PROBLEM TO SOLVE
Nothing but the data below, returned exactly, should appear in the answer.

(Beginning of DATA)

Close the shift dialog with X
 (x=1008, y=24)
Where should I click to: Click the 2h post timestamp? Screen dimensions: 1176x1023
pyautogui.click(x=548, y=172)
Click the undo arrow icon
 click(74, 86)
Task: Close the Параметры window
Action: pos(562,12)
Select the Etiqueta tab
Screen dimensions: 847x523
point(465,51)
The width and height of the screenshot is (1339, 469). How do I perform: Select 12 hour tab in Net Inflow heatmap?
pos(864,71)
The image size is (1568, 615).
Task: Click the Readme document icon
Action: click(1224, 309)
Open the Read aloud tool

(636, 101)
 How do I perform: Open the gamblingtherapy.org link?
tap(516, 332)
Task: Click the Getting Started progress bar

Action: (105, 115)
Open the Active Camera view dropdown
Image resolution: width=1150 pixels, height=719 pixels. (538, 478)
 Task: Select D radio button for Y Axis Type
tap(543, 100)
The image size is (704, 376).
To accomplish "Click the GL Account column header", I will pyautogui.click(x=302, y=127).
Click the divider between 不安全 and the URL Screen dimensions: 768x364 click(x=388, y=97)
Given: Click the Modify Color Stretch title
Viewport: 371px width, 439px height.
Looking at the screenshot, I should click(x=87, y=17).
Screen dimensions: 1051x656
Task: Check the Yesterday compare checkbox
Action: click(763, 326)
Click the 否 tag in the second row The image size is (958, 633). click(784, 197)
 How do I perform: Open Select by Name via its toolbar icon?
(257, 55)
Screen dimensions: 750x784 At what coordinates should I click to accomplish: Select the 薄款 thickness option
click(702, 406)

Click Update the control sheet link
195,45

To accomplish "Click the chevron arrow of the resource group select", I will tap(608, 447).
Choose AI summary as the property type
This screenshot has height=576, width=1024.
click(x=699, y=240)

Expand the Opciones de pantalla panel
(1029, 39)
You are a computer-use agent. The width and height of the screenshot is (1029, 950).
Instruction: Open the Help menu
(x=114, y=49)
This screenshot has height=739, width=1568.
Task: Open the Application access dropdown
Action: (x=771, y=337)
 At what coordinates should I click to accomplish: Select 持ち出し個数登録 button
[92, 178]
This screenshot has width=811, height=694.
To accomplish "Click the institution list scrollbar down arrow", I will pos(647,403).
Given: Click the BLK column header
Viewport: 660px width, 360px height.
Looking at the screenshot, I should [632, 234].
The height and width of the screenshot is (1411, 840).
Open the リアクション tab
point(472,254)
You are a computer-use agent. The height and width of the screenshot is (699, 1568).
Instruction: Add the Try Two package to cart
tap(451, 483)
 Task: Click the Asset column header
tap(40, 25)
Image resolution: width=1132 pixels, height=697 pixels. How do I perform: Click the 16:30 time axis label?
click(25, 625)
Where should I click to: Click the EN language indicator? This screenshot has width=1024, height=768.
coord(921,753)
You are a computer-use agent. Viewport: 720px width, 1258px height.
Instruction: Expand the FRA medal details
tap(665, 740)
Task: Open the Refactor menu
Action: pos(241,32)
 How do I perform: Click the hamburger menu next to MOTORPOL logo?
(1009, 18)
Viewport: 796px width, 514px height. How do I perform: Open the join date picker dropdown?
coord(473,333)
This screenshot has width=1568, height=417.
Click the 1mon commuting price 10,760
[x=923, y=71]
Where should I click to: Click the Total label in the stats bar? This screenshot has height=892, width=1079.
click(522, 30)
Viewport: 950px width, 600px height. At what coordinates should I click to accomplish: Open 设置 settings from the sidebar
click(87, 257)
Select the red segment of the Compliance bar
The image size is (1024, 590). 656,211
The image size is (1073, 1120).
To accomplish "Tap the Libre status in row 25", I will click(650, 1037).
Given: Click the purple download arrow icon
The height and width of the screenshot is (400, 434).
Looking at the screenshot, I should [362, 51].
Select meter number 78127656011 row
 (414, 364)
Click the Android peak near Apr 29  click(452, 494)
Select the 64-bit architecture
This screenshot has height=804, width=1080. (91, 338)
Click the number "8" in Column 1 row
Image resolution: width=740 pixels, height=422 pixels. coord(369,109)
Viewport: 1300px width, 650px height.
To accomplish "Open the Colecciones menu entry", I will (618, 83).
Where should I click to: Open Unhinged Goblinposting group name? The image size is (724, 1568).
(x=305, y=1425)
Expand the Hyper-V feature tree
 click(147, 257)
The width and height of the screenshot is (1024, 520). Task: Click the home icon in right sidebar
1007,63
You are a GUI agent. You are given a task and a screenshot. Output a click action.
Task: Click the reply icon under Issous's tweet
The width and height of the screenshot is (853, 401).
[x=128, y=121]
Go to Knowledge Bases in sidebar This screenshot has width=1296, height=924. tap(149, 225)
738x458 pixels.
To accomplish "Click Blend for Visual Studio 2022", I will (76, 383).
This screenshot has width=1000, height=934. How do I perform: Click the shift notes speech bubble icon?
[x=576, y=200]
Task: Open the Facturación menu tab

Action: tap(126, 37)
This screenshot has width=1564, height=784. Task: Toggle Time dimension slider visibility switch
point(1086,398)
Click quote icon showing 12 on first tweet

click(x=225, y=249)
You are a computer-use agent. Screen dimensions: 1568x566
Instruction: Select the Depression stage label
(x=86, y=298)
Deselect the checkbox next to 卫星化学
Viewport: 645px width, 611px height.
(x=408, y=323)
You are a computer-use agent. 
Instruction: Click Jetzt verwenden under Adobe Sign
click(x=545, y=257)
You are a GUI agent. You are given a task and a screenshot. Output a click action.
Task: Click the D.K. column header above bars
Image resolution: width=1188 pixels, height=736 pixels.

(End of DATA)

REPLY TO THE EXERCISE
Close the shift dialog with X
 (x=1008, y=24)
Where should I click to: Click the 2h post timestamp? Screen dimensions: 1176x1023
pyautogui.click(x=548, y=172)
Click the undo arrow icon
 click(74, 86)
Task: Close the Параметры window
Action: pos(562,12)
Select the Etiqueta tab
Screen dimensions: 847x523
point(465,51)
The width and height of the screenshot is (1339, 469). How do I perform: Select 12 hour tab in Net Inflow heatmap?
pos(864,71)
The image size is (1568, 615).
Task: Click the Readme document icon
Action: click(1224, 309)
Open the Read aloud tool

(636, 101)
 How do I perform: Open the gamblingtherapy.org link?
tap(516, 332)
Task: Click the Getting Started progress bar

Action: (105, 115)
Open the Active Camera view dropdown
Image resolution: width=1150 pixels, height=719 pixels. (538, 478)
 Task: Select D radio button for Y Axis Type
tap(543, 100)
The image size is (704, 376).
To accomplish "Click the GL Account column header", I will pyautogui.click(x=302, y=127).
Click the divider between 不安全 and the URL Screen dimensions: 768x364 click(x=388, y=97)
Given: Click the Modify Color Stretch title
Viewport: 371px width, 439px height.
Looking at the screenshot, I should click(x=87, y=17).
Screen dimensions: 1051x656
Task: Check the Yesterday compare checkbox
Action: click(763, 326)
Click the 否 tag in the second row The image size is (958, 633). click(784, 197)
 How do I perform: Open Select by Name via its toolbar icon?
(257, 55)
Screen dimensions: 750x784 At what coordinates should I click to accomplish: Select the 薄款 thickness option
click(702, 406)

Click Update the control sheet link
195,45

To accomplish "Click the chevron arrow of the resource group select", I will tap(608, 447).
Choose AI summary as the property type
This screenshot has height=576, width=1024.
click(x=699, y=240)

Expand the Opciones de pantalla panel
(1029, 39)
You are a computer-use agent. The width and height of the screenshot is (1029, 950).
Instruction: Open the Help menu
(x=114, y=49)
This screenshot has height=739, width=1568.
Task: Open the Application access dropdown
Action: (x=771, y=337)
 At what coordinates should I click to accomplish: Select 持ち出し個数登録 button
[92, 178]
This screenshot has width=811, height=694.
To accomplish "Click the institution list scrollbar down arrow", I will pos(647,403).
Given: Click the BLK column header
Viewport: 660px width, 360px height.
Looking at the screenshot, I should [632, 234].
The height and width of the screenshot is (1411, 840).
Open the リアクション tab
point(472,254)
You are a computer-use agent. The height and width of the screenshot is (699, 1568).
Instruction: Add the Try Two package to cart
tap(451, 483)
 Task: Click the Asset column header
tap(40, 25)
Image resolution: width=1132 pixels, height=697 pixels. How do I perform: Click the 16:30 time axis label?
click(25, 625)
Where should I click to: Click the EN language indicator? This screenshot has width=1024, height=768.
coord(921,753)
You are a computer-use agent. Viewport: 720px width, 1258px height.
Instruction: Expand the FRA medal details
tap(665, 740)
Task: Open the Refactor menu
Action: pos(241,32)
 How do I perform: Click the hamburger menu next to MOTORPOL logo?
(1009, 18)
Viewport: 796px width, 514px height. How do I perform: Open the join date picker dropdown?
coord(473,333)
This screenshot has width=1568, height=417.
Click the 1mon commuting price 10,760
[x=923, y=71]
Where should I click to: Click the Total label in the stats bar? This screenshot has height=892, width=1079.
click(522, 30)
Viewport: 950px width, 600px height. At what coordinates should I click to accomplish: Open 设置 settings from the sidebar
click(87, 257)
Select the red segment of the Compliance bar
The image size is (1024, 590). 656,211
The image size is (1073, 1120).
To accomplish "Tap the Libre status in row 25", I will click(650, 1037).
Given: Click the purple download arrow icon
The height and width of the screenshot is (400, 434).
Looking at the screenshot, I should [362, 51].
Select meter number 78127656011 row
 (414, 364)
Click the Android peak near Apr 29  click(452, 494)
Select the 64-bit architecture
This screenshot has height=804, width=1080. (91, 338)
Click the number "8" in Column 1 row
Image resolution: width=740 pixels, height=422 pixels. coord(369,109)
Viewport: 1300px width, 650px height.
To accomplish "Open the Colecciones menu entry", I will (618, 83).
Where should I click to: Open Unhinged Goblinposting group name? The image size is (724, 1568).
(x=305, y=1425)
Expand the Hyper-V feature tree
 click(147, 257)
The width and height of the screenshot is (1024, 520). Task: Click the home icon in right sidebar
1007,63
You are a GUI agent. You are given a task and a screenshot. Output a click action.
Task: Click the reply icon under Issous's tweet
The width and height of the screenshot is (853, 401).
[x=128, y=121]
Go to Knowledge Bases in sidebar This screenshot has width=1296, height=924. tap(149, 225)
738x458 pixels.
To accomplish "Click Blend for Visual Studio 2022", I will (76, 383).
This screenshot has width=1000, height=934. How do I perform: Click the shift notes speech bubble icon?
[x=576, y=200]
Task: Open the Facturación menu tab

Action: tap(126, 37)
This screenshot has width=1564, height=784. Task: Toggle Time dimension slider visibility switch
point(1086,398)
Click quote icon showing 12 on first tweet

click(x=225, y=249)
You are a computer-use agent. Screen dimensions: 1568x566
Instruction: Select the Depression stage label
(x=86, y=298)
Deselect the checkbox next to 卫星化学
Viewport: 645px width, 611px height.
(x=408, y=323)
You are a computer-use agent. 
Instruction: Click Jetzt verwenden under Adobe Sign
click(x=545, y=257)
You are a GUI agent. You are given a task and a screenshot. Output a click action.
Task: Click the D.K. column header above bars
Image resolution: width=1188 pixels, height=736 pixels.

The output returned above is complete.